Rupa Marya, a physician and musician, studies how social structures impact health. She says colonial capitalism fractures the critical relationships that keep us healthy.
A widespread culture of isolation and disconnection from our bodies, each other and the planet is negatively impacting the mental and physical health of people in America and beyond—and this was true long before the pandemic. Our relatively new human social structure that is work-obsessed and separated from nature and each other leaves us scant time to connect and relate to each other, and is not aligned with our natural rhythms. This way of living has grave impacts on people’s overall health, as well as the health of the planet.
Research professor and author Brené Brown wrote about a “crisis of disconnection” in the U.S., in a 2017 article in Fast Company. That same year, U.S. Surgeon General Vivek Murthy, who also held this position under the Obama administration, referred to the problem of loneliness as an “epidemic.” In a 2021 article, psychotherapist Colette Shade detailed the isolating effects of the life structures of capitalism, and researchers have been tracking the health impacts of isolation for decades. Recent studies have found that the health effects of loneliness rival obesity and smoking.
Loneliness is a symptom of our greater culture of disconnect, and toxic American individualism. And, as with many problems (like food and housing insecurity), the pandemic has exacerbated the preexisting issues of disconnect in our society.
The edges of culture, science and medicine are circling back to the roots to prove the overarching understandings Indigenous societies have long held about human health: the mind and the body do not function separately, and humans do not function separately from the planet. All are interconnected, and our overall well-being depends on this connection.

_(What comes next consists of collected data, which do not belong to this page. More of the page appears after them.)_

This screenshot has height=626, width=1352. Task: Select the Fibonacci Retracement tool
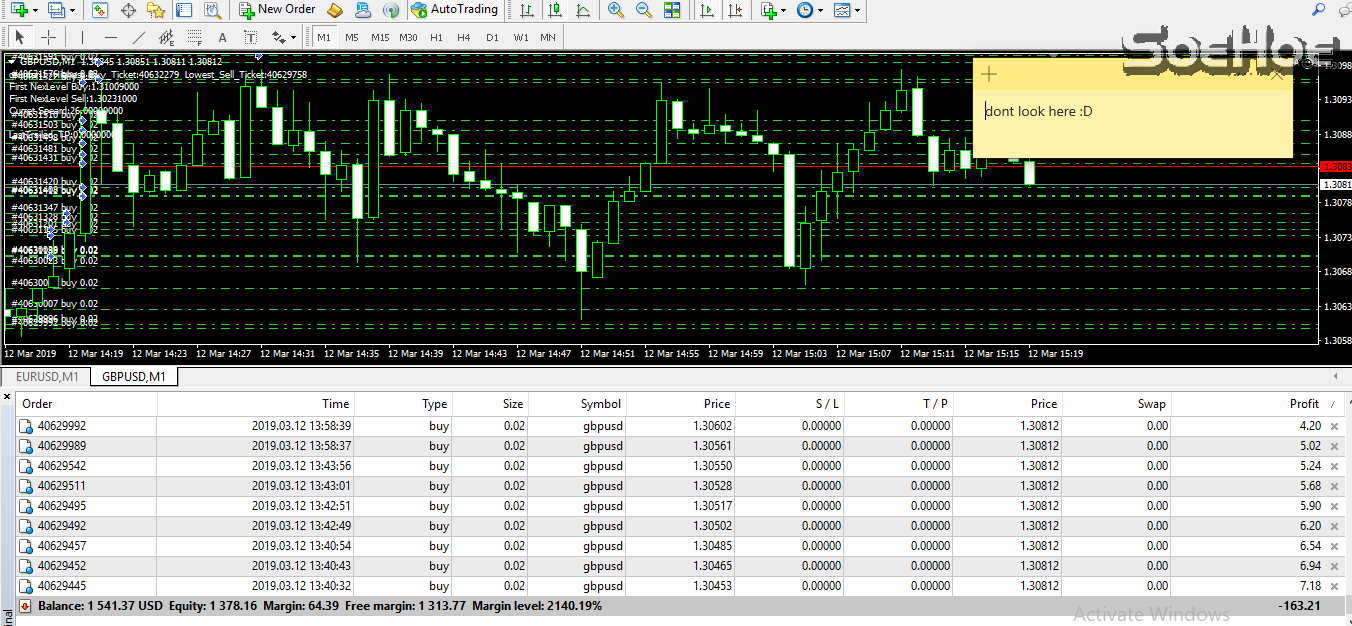click(x=193, y=37)
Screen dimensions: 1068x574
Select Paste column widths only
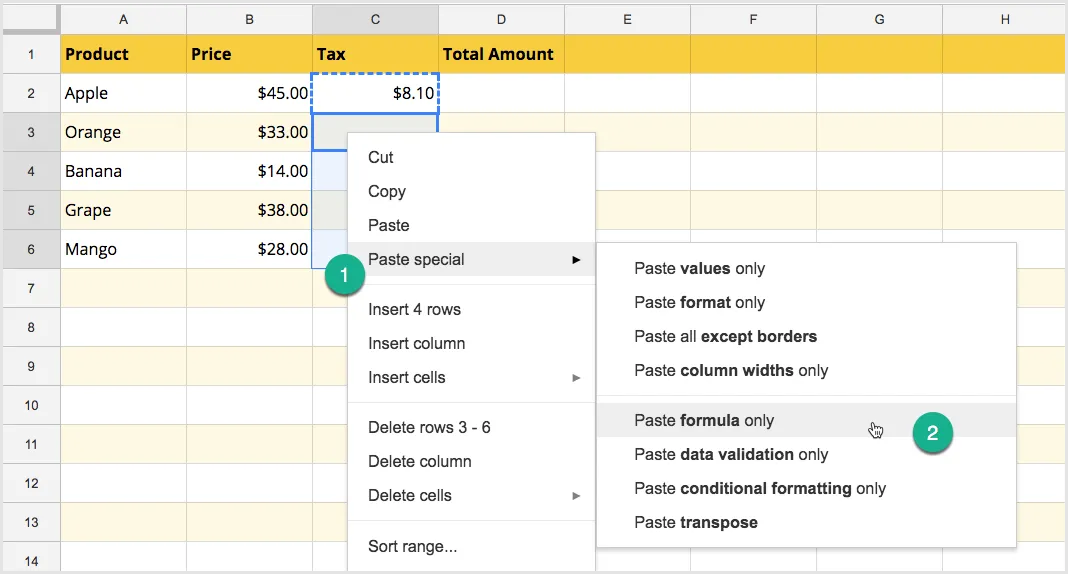[x=731, y=370]
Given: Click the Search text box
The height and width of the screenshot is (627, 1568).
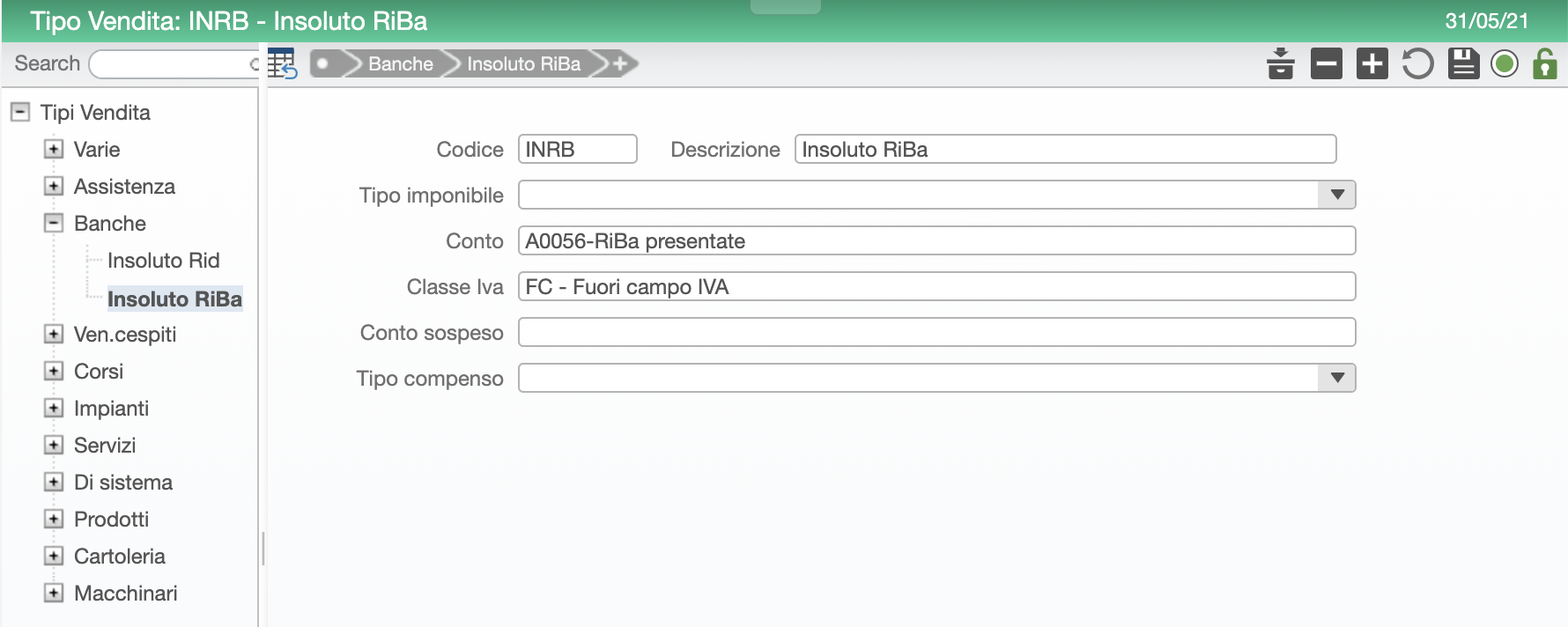Looking at the screenshot, I should 174,63.
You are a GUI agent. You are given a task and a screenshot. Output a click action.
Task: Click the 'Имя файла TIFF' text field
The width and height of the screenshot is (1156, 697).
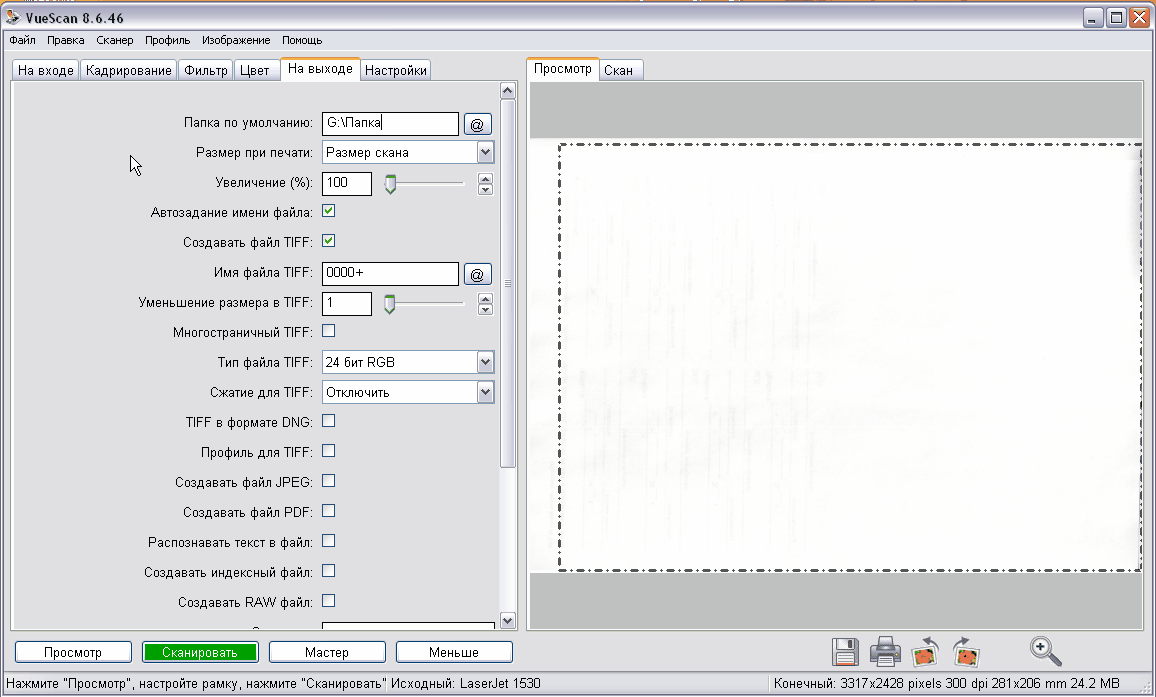pyautogui.click(x=390, y=274)
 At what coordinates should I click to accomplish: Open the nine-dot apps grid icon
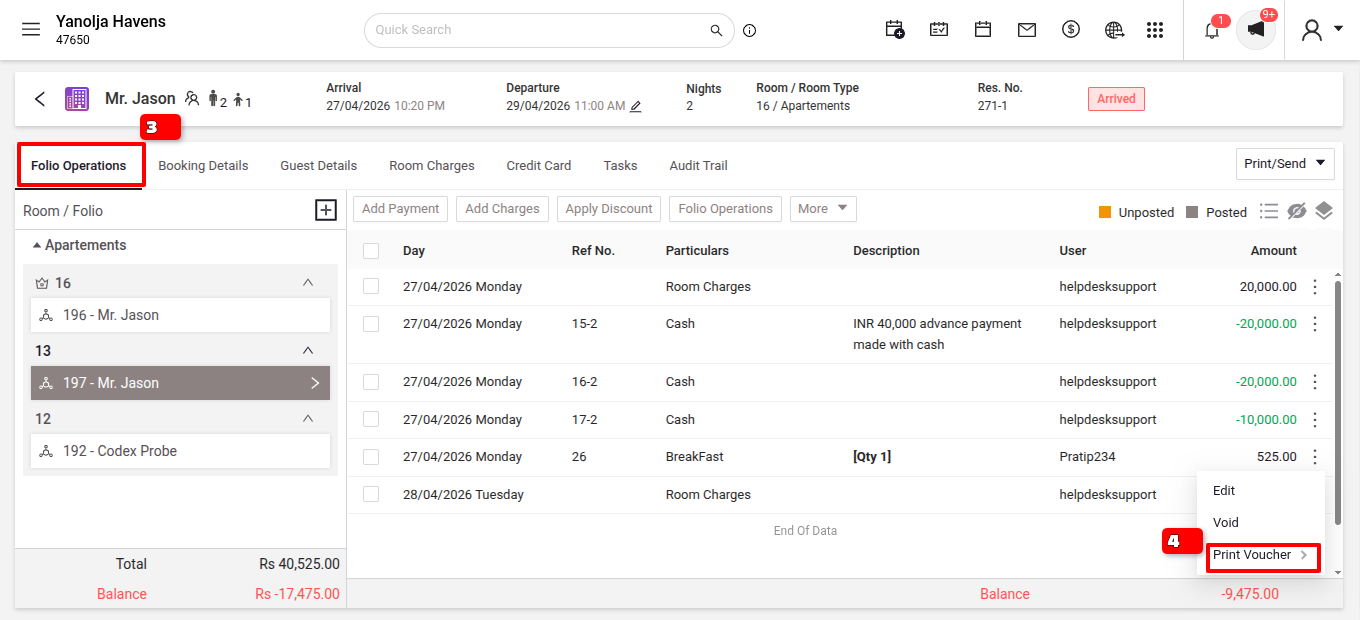(1155, 30)
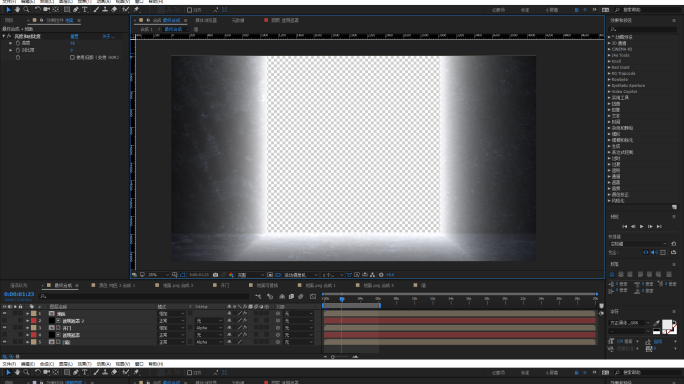Select the Clone Stamp tool
The height and width of the screenshot is (384, 684).
[x=105, y=9]
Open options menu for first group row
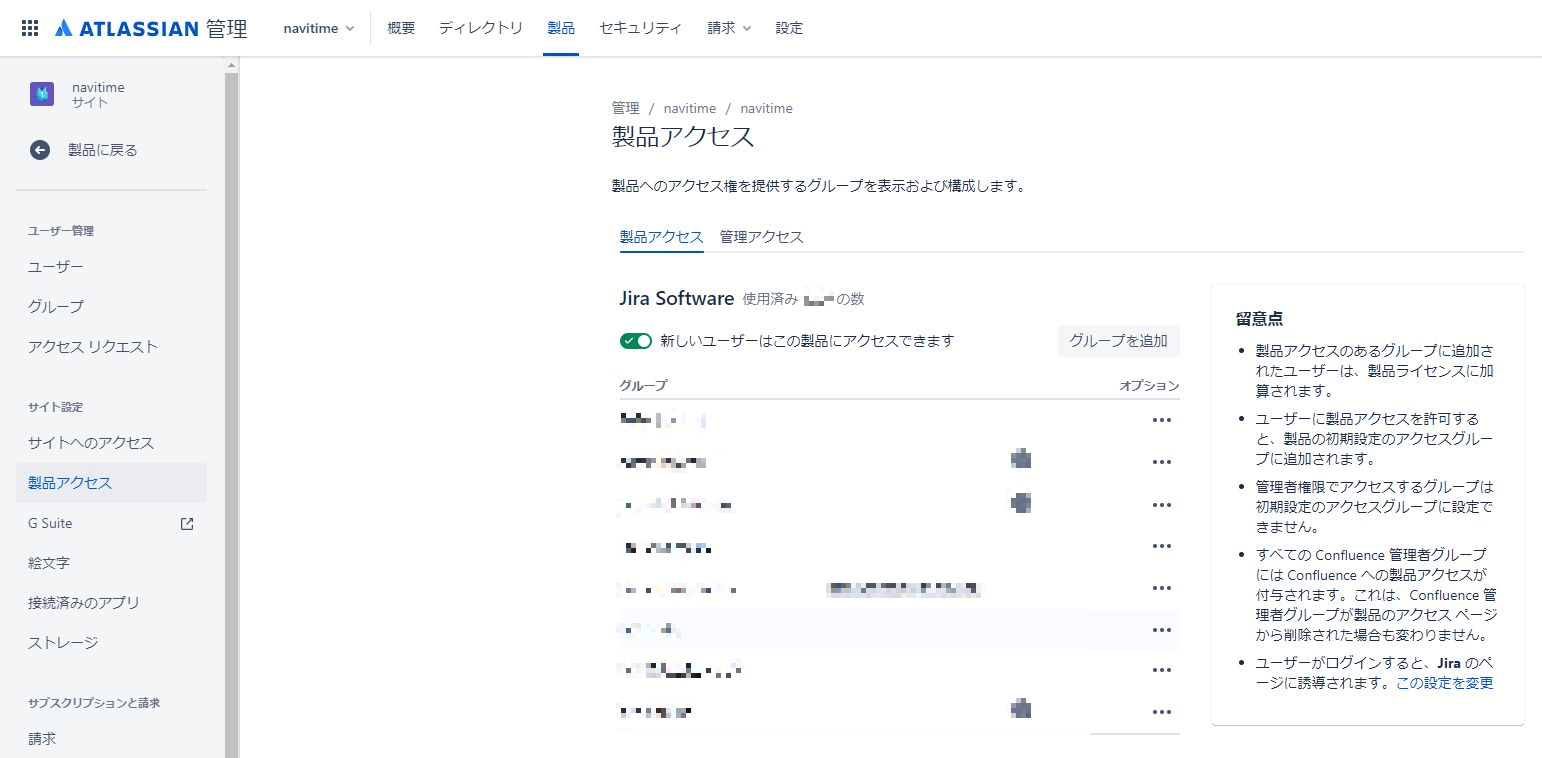This screenshot has height=758, width=1542. click(x=1161, y=420)
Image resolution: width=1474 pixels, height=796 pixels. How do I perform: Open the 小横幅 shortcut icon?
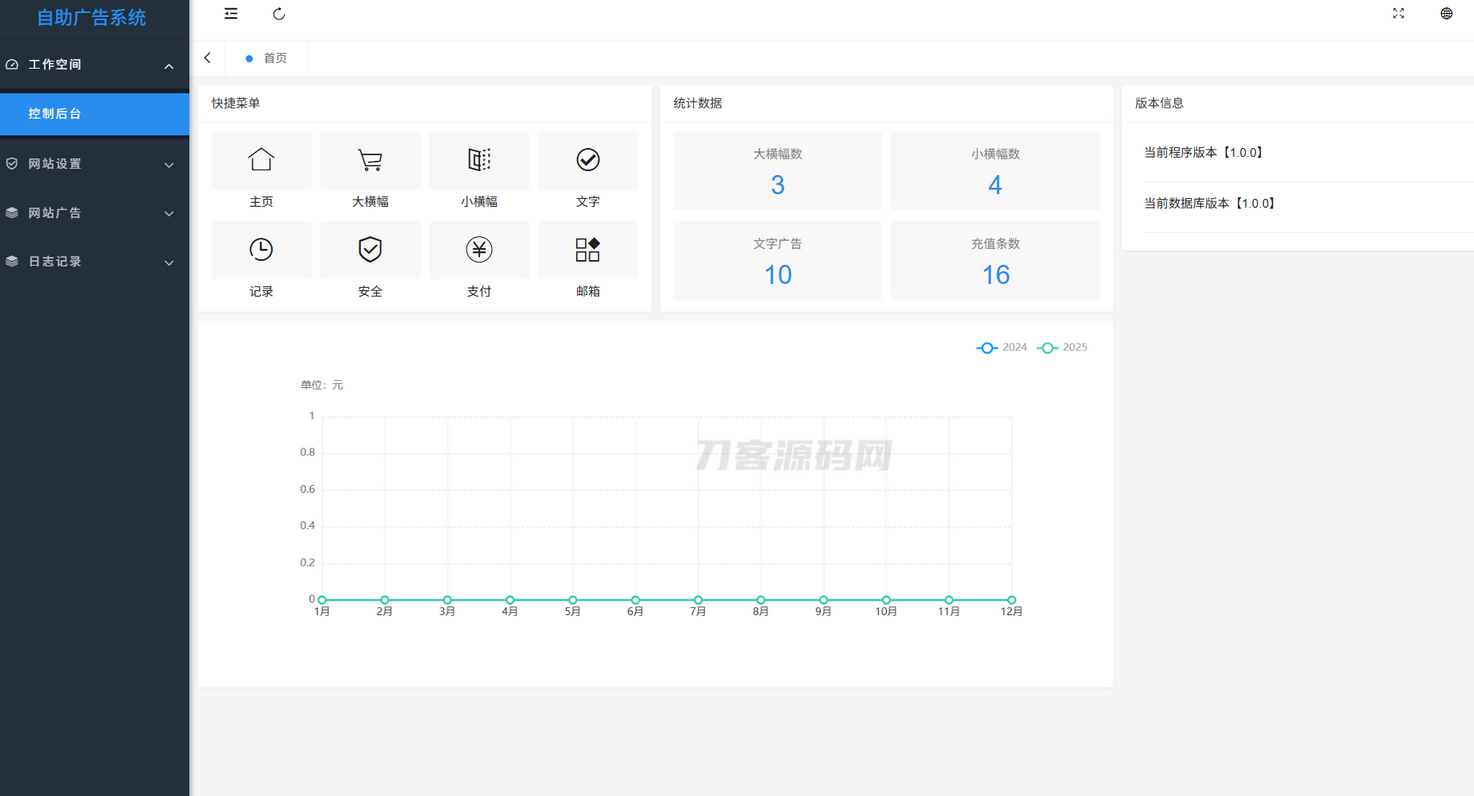(x=479, y=160)
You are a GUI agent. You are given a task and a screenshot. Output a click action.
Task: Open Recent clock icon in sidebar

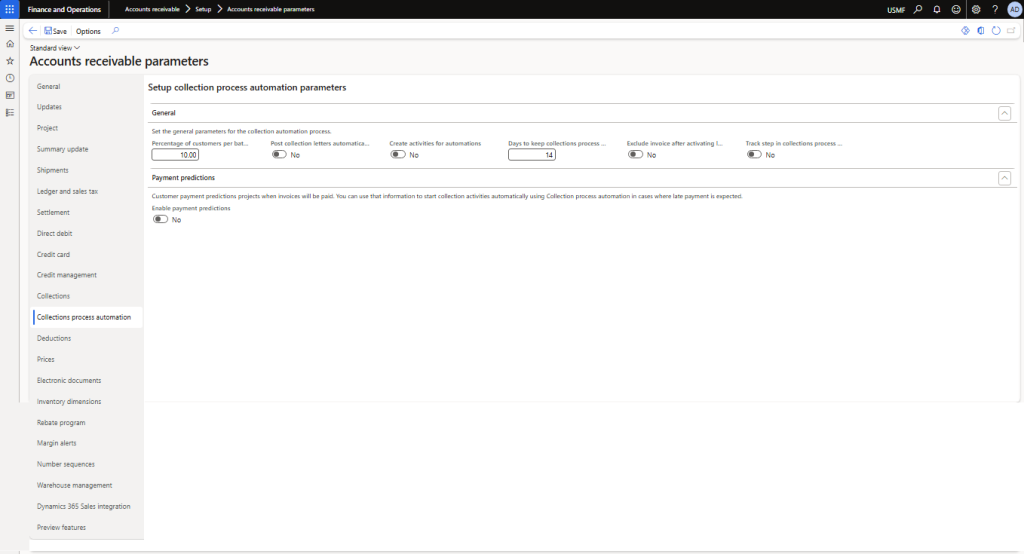(x=10, y=78)
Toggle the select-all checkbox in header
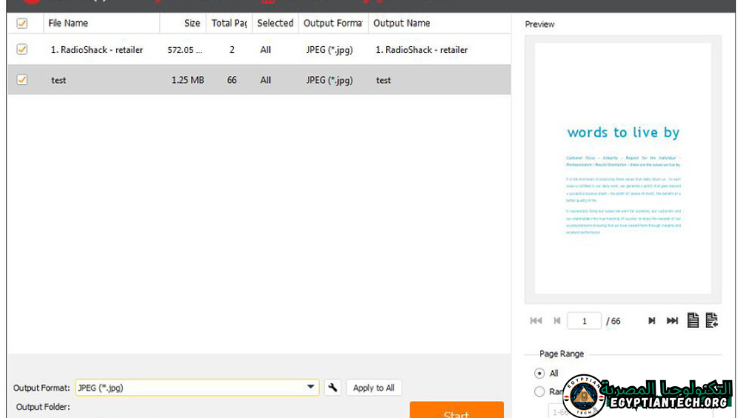 (x=22, y=23)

The impacts of the global climate crisis on our mental and physical health, and on planetary health, are a reflection of how intricately connected our personal wellness is with the wellness of the planet. Psychotherapists are overwhelmed with patients experiencing eco-anxiety relating to ecological collapse, fears due to extreme weather and planetary grief. Even the COVID-19 pandemic likely stems from human destruction of wild spaces and a loss of biodiversity, driven by unchecked capitalism. As detailed in a Nature article in 2020, deforestation, rapidly dwindling biodiversity and decline in wildlife increase the risk of disease pandemics such as COVID-19.